Activities:
[1] Decide whether each statement below agrees with the text about workplace changes. Answer yes or no for each, quoting the words from the text that settle it.
(a) Managers need to know about every change their staff make.
(b) Reversing changes costs time and money.
(c) The leader should personally track negative changes in every function.
[2] Please turn the paragraph of the text about workplace changes that begins "What can we do about these challenges?" into a short list that keeps its main points.
[3] Write the next paragraph of the text about workplace changes, picking up after its final sentence.

-- Text provided follows --

Why does this happen? Training can cover the basics, but there is always a wide margin of discretion in carrying out jobs. We need to allow this or the team become asphyxiated by the confines of the narrowly defined tasks we have set for them. We all own the world we help to create, so we need to allow people to be creative, if we want them to take ownership of their jobs. It is when things start to stray that we run into trouble. There is a margin allowed for doing things differently, but when the red line gets crossed, we get cross.
Another seed of discomfort is when systems are changed, but you don’t know that. There might be a really great reason or a very bad reason for this to happen, but the scary part is not knowing the change has been made in the first place. Do we have to know about every single thing our staff are changing? Obviously no, so where is the line in the sand to be drawn here?
This is tricky and there are no genius answers really. We need to remind our team that they are free to innovate, to be creative, to look for every kaizenopportunity. We also need to have them tell us if they make a significant change. Okay, so how do we define “significant”? This is a very grey area and this still won’t capture everything we need to know about, but it is better than having no clue at all as to what is going on.
Our workplace is usually divided into specialty functions like sales, marketing, operations etc. Cross functional innovation is good, if both groups know about it and contribute. Problems start to arise when the changes are made in isolation and in secret. Not secret in the sense that anyone is trying to fool others, but secret in the sense that affected groups are not told what is going to happen. It just happens and you find out later – usually at the worst possible time.
The changes can also reflect an uninformed view of how things work in reality. Not having in depth detail on the sales function, for example, can result in the operations team making some decisions which negatively impact the sale effort. IT may make changes that are completely rational from a geeky IT point of view, but which create results for other parts of the business which are not helpful. Undoing things always takes time and money and results in lost productivity.
What can we do about these challenges? Having functional heads keep an eye for any negative changes, is a delegation task that must be done. The leader cannot get across that degree of detail. Educating the whole team about how the whole fits together is a good practice. We assume everyone gets it, but that is wishfull thinking. In team meetings, it is important that all sections report changes that will impact other parts of the business. Formalise this into the meeting agenda so that it never gets missed.

-- Text provided concluded --
-- Supplied entries follows --

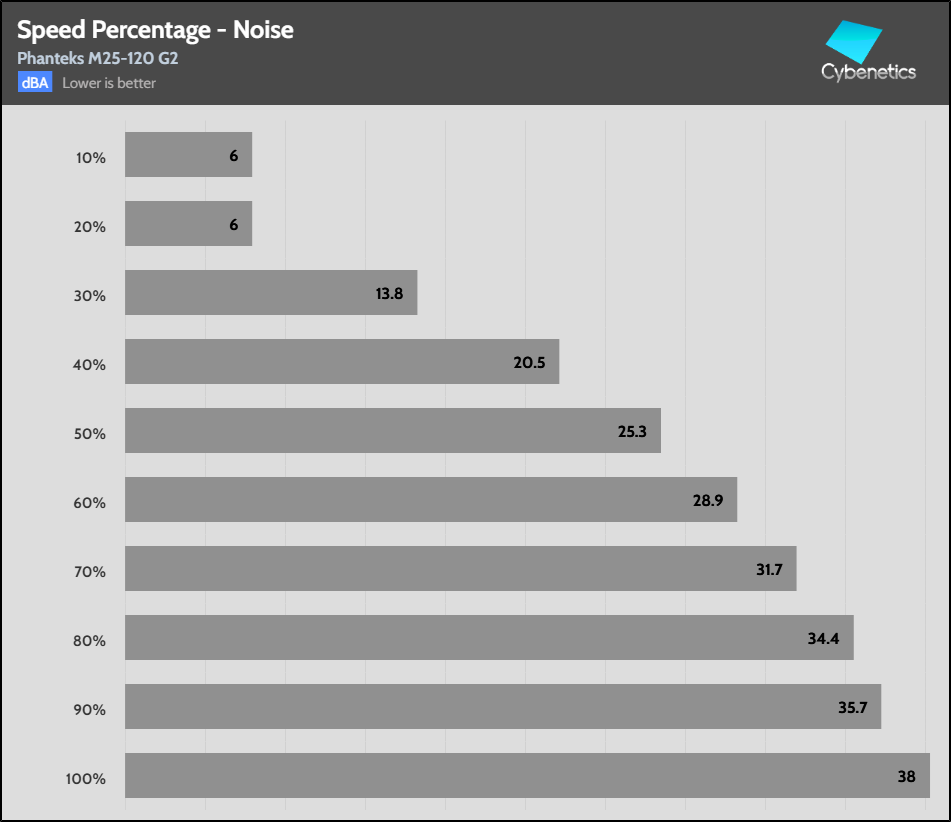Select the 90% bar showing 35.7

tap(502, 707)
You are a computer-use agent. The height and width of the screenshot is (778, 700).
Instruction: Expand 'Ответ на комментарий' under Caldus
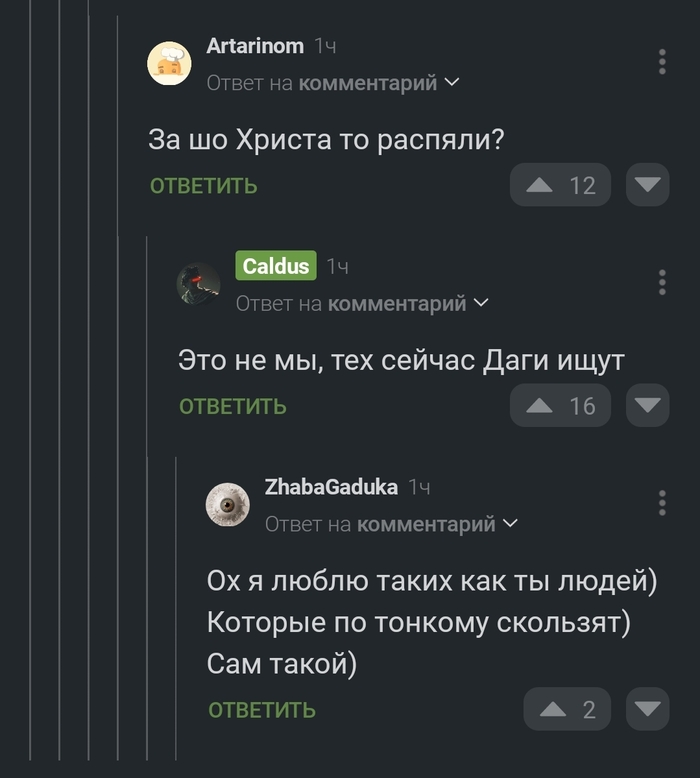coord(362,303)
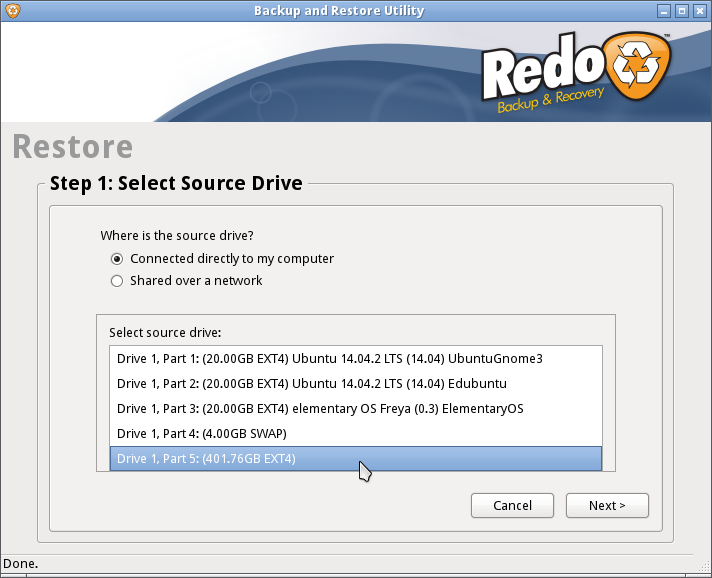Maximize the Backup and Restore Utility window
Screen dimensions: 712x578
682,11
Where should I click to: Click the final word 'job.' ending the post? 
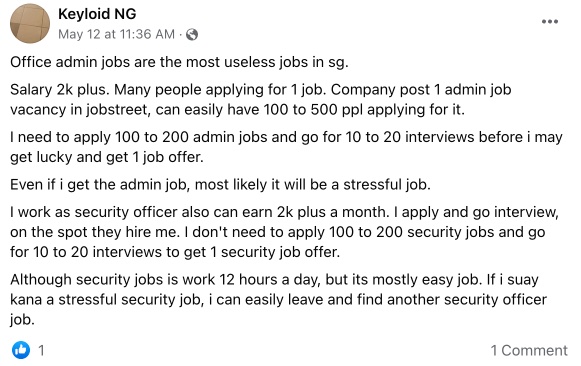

-- Supplied entries concluded --

Exercise answers:
[1]
(a) No: "Do we have to know about every single thing our staff are changing? Obviously no"
(b) Yes: "Undoing things always takes time and money and results in lost productivity."
(c) No: "Having functional heads keep an eye for any negative changes, is a delegation task that must be done. The leader cannot get across that degree of detail."

[2]
- Delegate to functional heads the job of watching for negative changes, since the leader cannot follow that level of detail.
- Teach the whole team how all the parts fit together; assuming everyone already understands is wishful thinking.
- In team meetings, have every section report changes that will affect other parts of the business.
- Make this reporting a formal agenda item so it is never missed.

[3]
When things do go off the rails, educate those involved about the big picture, so that it won’t happen again. No one is trying to destroy the business, so intentions are honourable, but the communication piece can be missing. Encourage staff to think about the ramifications of changes they may want to make and have them inform those likely to be affected before the changes are made. Surprisingly, even in small offices, this simple activity fails to happen because everyone is so time harassed doing multiple tasks at light speed.
Japan has it horenso ( 報連相) mantra to fall back on when in doubt. Ho for hokoku or report, ren for renraku or contact and so for sodan or consult. This is a useful construct to reduce problems before they occur, especially for junior staff – report/contact/consult.
Finally, don’t blow your top! Being the last to know about bad news is the lot of the boss. That is bad enough, but finding out randomly about bad news, that only you understand is bad news, is really, really irritating. The instant boss reaction to this type of thing is usually explosive.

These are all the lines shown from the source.